● **Instructions to follow**
Look through the lines below, find those with the word "green", and copy them.
-- Records shown follows --
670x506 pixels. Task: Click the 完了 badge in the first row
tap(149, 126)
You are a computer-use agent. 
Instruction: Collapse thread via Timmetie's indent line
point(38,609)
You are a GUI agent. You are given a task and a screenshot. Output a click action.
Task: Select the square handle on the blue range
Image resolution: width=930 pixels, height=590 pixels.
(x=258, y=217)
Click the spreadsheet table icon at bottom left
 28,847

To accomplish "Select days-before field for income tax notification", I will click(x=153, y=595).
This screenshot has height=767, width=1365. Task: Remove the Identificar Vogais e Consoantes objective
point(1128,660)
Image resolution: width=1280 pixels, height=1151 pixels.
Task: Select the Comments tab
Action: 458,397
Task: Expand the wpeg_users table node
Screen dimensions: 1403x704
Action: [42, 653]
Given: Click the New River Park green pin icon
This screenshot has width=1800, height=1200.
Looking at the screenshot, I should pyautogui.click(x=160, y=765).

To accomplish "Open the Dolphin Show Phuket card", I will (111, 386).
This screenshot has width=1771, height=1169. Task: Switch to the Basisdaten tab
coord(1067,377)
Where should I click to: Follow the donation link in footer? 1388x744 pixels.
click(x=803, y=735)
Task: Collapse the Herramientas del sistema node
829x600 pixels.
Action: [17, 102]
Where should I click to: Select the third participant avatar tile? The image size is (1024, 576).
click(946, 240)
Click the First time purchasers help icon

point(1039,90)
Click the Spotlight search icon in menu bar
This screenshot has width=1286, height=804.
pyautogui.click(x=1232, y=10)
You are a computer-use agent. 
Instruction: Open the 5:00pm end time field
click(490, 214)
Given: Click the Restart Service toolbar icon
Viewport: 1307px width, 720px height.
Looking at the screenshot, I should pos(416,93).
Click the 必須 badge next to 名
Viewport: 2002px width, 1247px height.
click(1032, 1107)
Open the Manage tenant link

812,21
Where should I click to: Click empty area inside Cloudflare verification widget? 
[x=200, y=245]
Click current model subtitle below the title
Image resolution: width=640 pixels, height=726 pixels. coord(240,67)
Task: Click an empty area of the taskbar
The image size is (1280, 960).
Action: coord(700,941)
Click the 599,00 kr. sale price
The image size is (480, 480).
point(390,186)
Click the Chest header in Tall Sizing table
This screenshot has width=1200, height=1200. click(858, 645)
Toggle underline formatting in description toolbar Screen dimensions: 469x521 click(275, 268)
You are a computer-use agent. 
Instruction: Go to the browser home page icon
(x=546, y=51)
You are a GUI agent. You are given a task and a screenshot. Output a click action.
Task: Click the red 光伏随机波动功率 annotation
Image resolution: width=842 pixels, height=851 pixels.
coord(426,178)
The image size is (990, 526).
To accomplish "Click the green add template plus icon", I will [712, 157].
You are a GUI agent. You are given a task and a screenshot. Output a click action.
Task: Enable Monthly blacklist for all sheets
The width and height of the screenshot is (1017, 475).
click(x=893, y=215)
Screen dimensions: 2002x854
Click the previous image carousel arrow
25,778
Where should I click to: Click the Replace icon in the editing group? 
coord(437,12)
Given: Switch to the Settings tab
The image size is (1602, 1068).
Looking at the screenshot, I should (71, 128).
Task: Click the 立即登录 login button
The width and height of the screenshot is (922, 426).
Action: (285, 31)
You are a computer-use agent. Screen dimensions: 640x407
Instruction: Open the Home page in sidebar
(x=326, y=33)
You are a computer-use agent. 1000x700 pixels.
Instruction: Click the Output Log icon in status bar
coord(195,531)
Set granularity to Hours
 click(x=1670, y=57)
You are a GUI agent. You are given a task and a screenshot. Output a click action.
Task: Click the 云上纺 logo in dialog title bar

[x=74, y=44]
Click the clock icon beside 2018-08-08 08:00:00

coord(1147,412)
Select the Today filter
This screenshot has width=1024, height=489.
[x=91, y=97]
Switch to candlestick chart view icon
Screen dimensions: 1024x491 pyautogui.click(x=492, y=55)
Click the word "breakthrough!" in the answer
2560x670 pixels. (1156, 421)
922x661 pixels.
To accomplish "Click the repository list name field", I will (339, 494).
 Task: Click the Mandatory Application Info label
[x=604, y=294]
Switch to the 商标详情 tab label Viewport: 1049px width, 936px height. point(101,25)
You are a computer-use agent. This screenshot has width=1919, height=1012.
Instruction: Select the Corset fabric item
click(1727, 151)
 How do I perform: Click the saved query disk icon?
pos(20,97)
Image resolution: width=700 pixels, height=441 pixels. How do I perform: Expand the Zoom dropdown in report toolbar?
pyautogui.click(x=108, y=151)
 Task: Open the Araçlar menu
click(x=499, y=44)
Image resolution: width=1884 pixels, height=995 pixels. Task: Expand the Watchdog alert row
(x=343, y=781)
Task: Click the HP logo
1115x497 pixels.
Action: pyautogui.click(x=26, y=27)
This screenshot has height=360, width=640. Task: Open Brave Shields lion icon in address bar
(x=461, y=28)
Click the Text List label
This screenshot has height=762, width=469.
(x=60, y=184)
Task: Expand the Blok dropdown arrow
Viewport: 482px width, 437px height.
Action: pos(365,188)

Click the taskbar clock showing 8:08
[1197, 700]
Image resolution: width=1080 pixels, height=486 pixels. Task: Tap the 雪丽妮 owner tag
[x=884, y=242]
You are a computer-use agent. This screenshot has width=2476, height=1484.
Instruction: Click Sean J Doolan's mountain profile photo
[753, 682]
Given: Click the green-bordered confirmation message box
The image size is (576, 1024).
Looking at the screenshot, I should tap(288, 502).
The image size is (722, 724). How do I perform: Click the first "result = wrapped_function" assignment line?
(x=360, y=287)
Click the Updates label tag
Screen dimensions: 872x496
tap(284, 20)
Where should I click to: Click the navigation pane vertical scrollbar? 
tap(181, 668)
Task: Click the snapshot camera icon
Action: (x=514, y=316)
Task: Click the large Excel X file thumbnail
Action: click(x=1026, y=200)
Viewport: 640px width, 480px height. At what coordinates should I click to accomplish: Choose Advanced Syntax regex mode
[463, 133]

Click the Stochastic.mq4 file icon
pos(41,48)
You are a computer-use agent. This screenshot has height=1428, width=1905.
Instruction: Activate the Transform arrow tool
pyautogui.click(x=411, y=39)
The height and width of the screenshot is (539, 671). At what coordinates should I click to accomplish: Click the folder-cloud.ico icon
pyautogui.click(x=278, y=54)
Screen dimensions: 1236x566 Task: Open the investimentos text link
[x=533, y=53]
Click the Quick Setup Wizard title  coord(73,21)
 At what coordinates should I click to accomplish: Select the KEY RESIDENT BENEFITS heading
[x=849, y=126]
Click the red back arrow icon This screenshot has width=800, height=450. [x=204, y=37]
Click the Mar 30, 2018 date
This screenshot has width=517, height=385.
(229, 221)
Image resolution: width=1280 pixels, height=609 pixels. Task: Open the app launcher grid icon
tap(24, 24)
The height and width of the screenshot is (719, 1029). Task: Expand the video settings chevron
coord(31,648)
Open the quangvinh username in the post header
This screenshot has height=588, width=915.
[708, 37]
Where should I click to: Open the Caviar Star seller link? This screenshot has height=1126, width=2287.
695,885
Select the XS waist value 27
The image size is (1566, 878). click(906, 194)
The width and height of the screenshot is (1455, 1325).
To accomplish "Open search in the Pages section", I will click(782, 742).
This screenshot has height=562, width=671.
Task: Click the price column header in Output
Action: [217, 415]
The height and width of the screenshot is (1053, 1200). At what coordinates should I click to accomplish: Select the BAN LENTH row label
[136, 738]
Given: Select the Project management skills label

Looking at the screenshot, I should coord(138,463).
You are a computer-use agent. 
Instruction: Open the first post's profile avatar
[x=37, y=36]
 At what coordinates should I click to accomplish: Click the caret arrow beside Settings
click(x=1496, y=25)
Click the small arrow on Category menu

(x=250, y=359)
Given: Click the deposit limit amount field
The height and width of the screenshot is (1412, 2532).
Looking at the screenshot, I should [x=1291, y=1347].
-- Records shown concluded --
● **Problem solution**
Given: Click the New River Park green pin icon
To accomplish "Click the green add template plus icon", I will [712, 157].
Given: Click the green-bordered confirmation message box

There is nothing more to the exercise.